Orwell blackwhite doublethink politics war propaganda lies PR iraq bush immigration theocracy
Ah the general election campaign for president. It is a magical time when we begin to see candidates abandon the base of the party they have just so ardently courted. Barack Obama is no exception:
Just days after clinching the Democratic presidential nomination, Senator Obama is naming as his economic policy director an economist who has clashed with critics of Wal-Mart by defending the company as a boon to poor Americans.
A New York-based labor organizer and writer, Jonathan Tasini, said he was puzzled by the selection of Mr. Furman. "It's legitimate to give you pause," Mr. Tasini, who ran an unsuccessful primary challenge to Senator Clinton in 2006, said. "There have been concerns raised about where Obama's economic policies will trend," the writer said.
Mr. Tasini noted that, while Mr. Obama spurned labor groups by voting for a free-trade agreement with Peru, his past suggests he would be an ally of labor. "It's hard to believe that during his community organizing work in the poorest neighborhoods of his own city he didn't have something sink into him about income inequality. There's no way to read anything he has put out there as anything but rejection for the Wal-Mart model," Mr. Tasini said.

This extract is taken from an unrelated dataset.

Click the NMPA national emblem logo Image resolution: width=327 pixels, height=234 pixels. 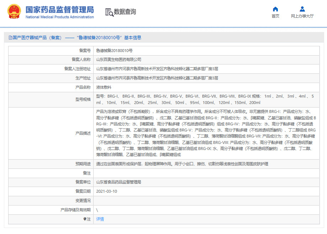click(x=14, y=11)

SEIU dominated Wal-Mart Watch did raise some concerns, but they also made sure to keep their lips firmly implanted on the rear of the presumptive democratic nominee:
"It's surprising because this guy seems to feel that Wal-Mart's low-wage, low-benefit business model is good for America. That's just flat-out wrong," the executive director of Wal-Mart Watch, David Nassar, said. "This guy helped to lend credibility to the Wal-Mart business model. That was disappointing then and it's disappointing now given this position," said Mr. Nassar, whose group is backed by a board that includes the president of the Service Employees International Union, Andrew Stern. Mr. Nassar quickly added that he was "not critiquing the Obama campaign."
And so we return to the axiom of that if we want to change the country, we have to do it ourselves. So if the politicos want to follow us that is fine, but they need to at least get out of the way.